● Assignment
Would you please copy only the lines from the line that contains "Task: Click the 概念属于 relationship type tag" to the end of the data below, exactly, leaving every picture out?

Entries taken from a collection:
[Start of section]
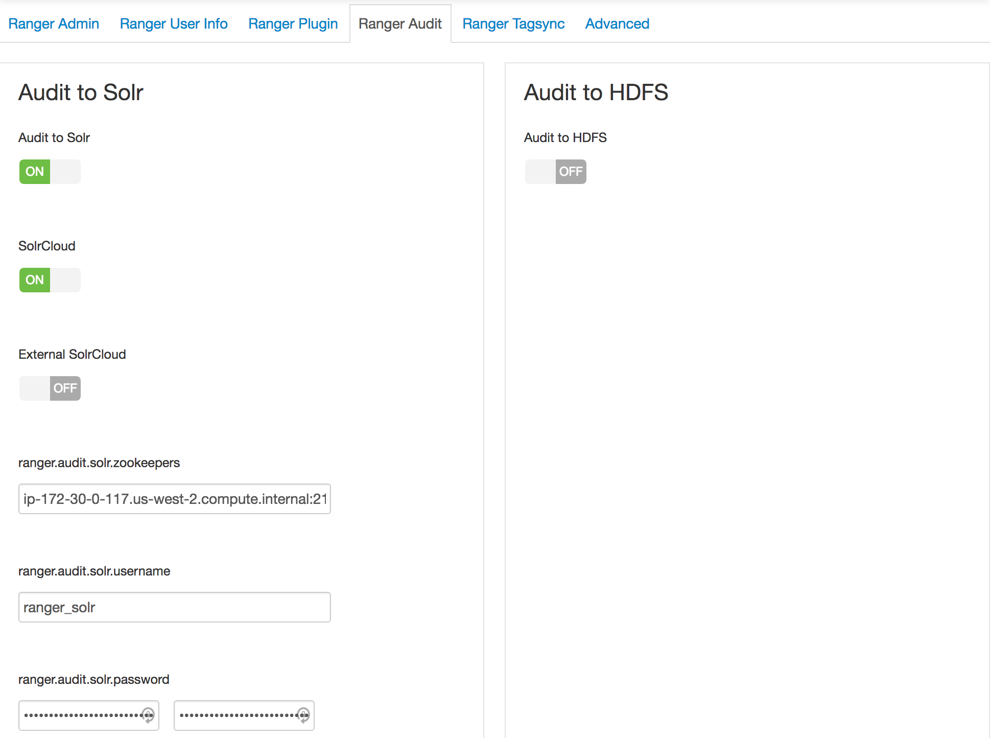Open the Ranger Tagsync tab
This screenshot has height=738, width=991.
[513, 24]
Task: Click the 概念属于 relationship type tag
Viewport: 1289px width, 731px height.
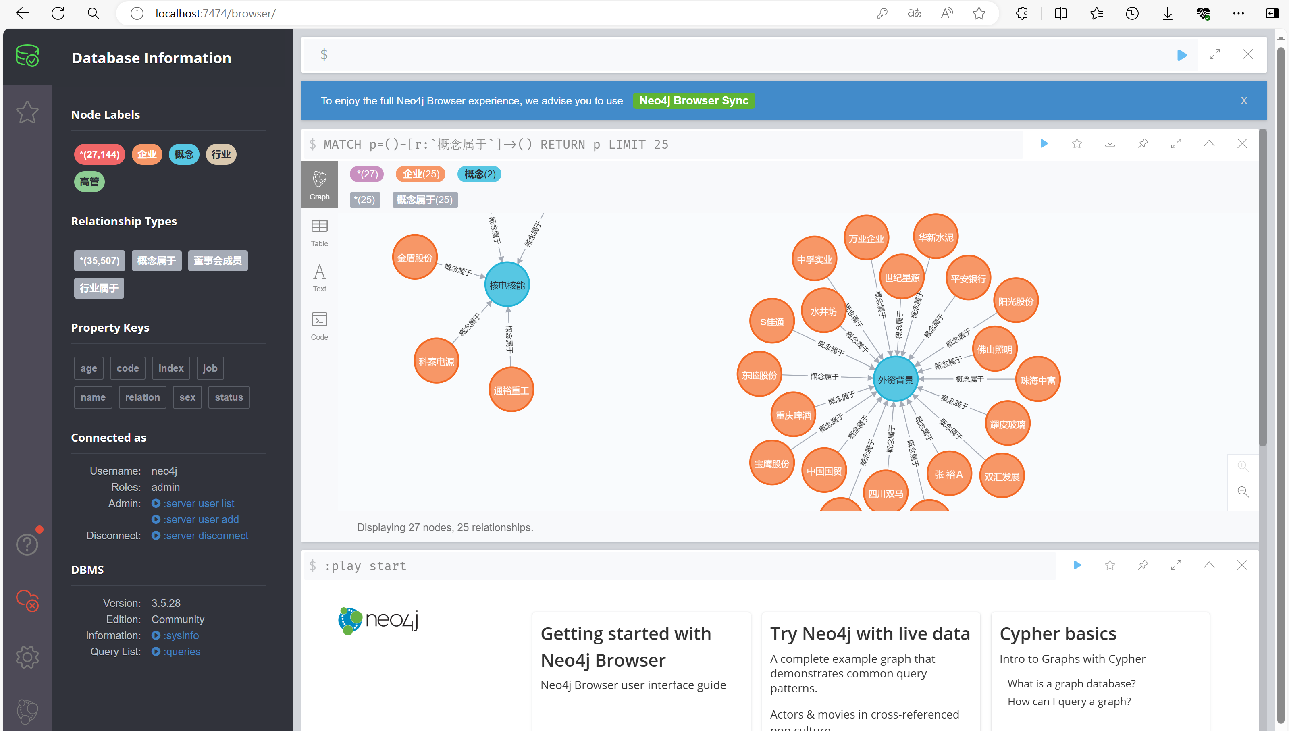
[End of section]
● Solution
Task: Click the 概念属于 relationship type tag
Viewport: 1289px width, 731px height.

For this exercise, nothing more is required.